In today’s episode, I want to break down how to actually tie your tasks and productivity to your goals so that you can be the friend at the table celebrating because you crushed all your goals.

How to Actually Hit Your Goals in 2019

Step 1: Break your goals into quarters

Your brain functions much better and doesn’t freak out as much when tasks are broken into smaller chunks. That’s totally not a scientific statement, but it’s true! It’s also easier to stay on course, keep yourself focused and get bigger results when you have a shorter time frame to get it done in.

So take your BIG goal for the year that you want to accomplish. Remember this goal needs to be specific + measurable with a definite time frame. Then break it down by what needs to happen each quarter for you to consider it crossed off.
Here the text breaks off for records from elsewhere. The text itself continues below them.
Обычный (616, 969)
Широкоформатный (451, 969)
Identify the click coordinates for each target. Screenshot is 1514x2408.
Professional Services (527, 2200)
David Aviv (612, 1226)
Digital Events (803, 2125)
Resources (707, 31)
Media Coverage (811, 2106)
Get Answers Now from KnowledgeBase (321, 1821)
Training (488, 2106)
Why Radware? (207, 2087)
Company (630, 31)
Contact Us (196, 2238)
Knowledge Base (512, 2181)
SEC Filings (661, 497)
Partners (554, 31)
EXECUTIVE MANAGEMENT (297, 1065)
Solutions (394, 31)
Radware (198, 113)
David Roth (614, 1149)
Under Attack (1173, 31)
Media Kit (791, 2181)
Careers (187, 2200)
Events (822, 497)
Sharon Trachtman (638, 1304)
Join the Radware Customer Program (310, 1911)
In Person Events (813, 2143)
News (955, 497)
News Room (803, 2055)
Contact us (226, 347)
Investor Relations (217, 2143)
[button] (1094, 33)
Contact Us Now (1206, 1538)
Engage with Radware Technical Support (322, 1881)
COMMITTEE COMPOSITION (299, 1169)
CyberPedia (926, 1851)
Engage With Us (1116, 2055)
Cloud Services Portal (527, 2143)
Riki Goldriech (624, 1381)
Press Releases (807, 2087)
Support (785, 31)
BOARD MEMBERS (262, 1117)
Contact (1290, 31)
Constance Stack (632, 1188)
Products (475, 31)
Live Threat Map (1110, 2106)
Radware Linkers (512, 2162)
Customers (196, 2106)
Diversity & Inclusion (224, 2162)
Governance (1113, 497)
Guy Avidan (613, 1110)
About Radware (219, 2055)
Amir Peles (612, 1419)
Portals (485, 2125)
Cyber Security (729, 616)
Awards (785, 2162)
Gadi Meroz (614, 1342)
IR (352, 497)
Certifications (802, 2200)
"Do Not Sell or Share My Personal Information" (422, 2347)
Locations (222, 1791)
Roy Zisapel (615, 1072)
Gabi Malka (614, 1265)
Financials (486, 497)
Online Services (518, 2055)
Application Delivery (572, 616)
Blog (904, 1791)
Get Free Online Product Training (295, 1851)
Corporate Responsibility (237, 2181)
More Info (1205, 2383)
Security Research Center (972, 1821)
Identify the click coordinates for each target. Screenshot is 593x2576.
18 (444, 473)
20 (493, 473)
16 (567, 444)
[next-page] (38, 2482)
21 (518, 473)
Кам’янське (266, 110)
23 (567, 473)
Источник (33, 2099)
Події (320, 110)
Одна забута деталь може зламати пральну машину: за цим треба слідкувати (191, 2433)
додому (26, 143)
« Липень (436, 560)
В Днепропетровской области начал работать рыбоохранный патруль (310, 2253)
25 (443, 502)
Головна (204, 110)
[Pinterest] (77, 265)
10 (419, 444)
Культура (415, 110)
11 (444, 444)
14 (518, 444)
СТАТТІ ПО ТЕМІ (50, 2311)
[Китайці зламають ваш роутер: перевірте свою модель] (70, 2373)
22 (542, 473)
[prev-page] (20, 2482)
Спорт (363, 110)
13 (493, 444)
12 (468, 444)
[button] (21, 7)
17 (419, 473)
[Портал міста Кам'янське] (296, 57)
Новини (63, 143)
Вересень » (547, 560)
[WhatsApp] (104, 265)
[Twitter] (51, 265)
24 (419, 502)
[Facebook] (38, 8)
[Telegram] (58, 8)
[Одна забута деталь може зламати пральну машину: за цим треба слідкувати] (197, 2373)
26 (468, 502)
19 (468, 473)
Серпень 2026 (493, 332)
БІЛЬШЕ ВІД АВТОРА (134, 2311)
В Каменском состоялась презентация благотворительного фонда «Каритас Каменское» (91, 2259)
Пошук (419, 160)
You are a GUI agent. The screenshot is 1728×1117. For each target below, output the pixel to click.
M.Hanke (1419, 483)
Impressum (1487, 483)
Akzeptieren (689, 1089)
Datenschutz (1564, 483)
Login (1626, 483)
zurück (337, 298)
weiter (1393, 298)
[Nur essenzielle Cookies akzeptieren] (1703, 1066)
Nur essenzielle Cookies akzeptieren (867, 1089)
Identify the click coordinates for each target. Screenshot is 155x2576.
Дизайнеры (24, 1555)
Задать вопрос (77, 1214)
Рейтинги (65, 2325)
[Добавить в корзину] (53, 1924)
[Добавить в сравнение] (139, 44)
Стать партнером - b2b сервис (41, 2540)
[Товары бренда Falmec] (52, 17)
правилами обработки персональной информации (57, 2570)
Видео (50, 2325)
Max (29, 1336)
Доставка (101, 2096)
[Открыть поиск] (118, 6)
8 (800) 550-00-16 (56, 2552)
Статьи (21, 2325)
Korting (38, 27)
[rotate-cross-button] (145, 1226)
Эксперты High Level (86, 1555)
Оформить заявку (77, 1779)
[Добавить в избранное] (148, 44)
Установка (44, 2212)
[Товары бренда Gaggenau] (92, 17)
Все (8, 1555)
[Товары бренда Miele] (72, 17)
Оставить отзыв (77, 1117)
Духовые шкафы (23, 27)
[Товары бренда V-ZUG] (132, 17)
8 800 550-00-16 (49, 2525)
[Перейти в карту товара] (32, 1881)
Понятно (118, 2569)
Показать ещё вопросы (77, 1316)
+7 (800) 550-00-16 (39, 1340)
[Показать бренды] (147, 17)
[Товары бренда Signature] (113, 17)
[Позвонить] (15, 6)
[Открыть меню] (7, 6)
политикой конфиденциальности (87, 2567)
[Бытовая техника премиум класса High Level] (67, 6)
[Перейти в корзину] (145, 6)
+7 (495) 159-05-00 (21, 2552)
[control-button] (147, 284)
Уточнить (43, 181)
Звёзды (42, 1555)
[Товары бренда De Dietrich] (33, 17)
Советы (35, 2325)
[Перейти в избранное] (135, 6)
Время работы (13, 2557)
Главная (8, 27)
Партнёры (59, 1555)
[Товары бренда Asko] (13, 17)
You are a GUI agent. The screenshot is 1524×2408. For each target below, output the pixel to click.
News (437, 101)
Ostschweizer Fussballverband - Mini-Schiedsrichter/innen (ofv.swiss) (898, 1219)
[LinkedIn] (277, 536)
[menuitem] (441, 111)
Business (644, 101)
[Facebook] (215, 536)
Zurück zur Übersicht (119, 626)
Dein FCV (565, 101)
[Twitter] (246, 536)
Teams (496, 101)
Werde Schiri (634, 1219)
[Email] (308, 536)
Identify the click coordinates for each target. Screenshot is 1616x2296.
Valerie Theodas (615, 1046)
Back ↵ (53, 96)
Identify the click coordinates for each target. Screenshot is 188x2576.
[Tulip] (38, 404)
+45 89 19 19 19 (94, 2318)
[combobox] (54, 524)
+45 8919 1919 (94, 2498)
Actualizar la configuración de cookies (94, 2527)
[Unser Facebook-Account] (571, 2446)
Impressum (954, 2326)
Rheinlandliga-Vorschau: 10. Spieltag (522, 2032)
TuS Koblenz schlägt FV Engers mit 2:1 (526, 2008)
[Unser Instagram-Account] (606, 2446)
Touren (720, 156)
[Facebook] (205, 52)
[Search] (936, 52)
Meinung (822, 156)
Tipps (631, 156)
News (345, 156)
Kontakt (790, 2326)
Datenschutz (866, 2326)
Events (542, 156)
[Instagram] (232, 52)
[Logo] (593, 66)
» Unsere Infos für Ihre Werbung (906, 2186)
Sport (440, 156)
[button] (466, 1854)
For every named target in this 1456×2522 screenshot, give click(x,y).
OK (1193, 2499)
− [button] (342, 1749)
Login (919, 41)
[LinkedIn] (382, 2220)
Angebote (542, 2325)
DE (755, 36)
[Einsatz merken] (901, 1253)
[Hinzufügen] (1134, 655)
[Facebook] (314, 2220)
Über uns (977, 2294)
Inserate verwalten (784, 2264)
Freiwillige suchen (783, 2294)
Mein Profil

Let’s say someone wants to make $50,000 in revenue in 2019. And she knows it will take her some time to ramp up to her full potential for sales, so she estimates she can bring in $10,000 in Quarter 1.

Step 2: Create progress goals

How will you actually make that $10,000? What would you need to sell, create, do, be?
Once you know how you’re going to bring in the revenue, break it down into 3-4 progress goals that show you if you’re on target and tangibly give yourself a way to hit that goal.

For example, It’s easier to know you have to fill X group program spots this quarter to hit the goal, than to just know you want to sell $10,000 of services.
But then take it a step beyond just tangibly figuring out how to sell that much revenue in a quarter.

Besides selling, what has to happen? How will you find the people or sell to them? A second progress goal in this instance could be that you physically talk or make an offer to 4 people week.

If you know you need X, and you have a pretty good closing rate of % when you talk to them, then it suddenly becomes a numbers game and your focus for the wu quarter becomes: how to do I bring in 4 people a week to talk to?

Step 3: Create actions + tasks

This is where the magic happens. If you noticed your thought progression throughout this goal-setting process, you’re getting more and more specific and focused as you work through each stage.

This step is where you get to the meat of why most people’s goals fail. They never make it out of a dream.

Remember our last question above: How do I bring in 4 people a week to talk to?

Ta-da! You just narrowed down the heart of what you need to “do” to grow your business.

Your action steps become all the ways you’re going to find people to connect with that are ideal.

This could be going to more networking events, running ads, having sales conversations, being active in communities with your ideal people, etc.

Because you’ve set progress goals and broken your goal into a three-month time period, you know exactly if you’re on or off the mark to hit that goal.

Now what?

Did you make an offer to 4 people this week? Looks like you have more people to talk to next week OR you need to get out there and start connecting.

This process of breaking a goal down into realistic steps has been a game-changer in my own life (both personal and professional) and for the clients, I work with to set and implement this quarterly breakdown of goals.

Do you see how if you know your target is four dreamy people a week to talk to, that all your marketing efforts are going to be on where to be to attract them, what messaging they’d look for based on what you’re offering in Step 2.

There’s a planner that follows this same type of outline that I’m describing that my fellow paper planners will love. It’s called Self Journal.

By taking the time to put the CEO hat on for your business, you’re truly transforming what your business is going to do in the next year.
Insanity is doing the same thing over and over and expecting different results.

Step outside the box and allow yourself space and time to grow into this goal. I can’t wait to hear how you’ve grown at the end of this year!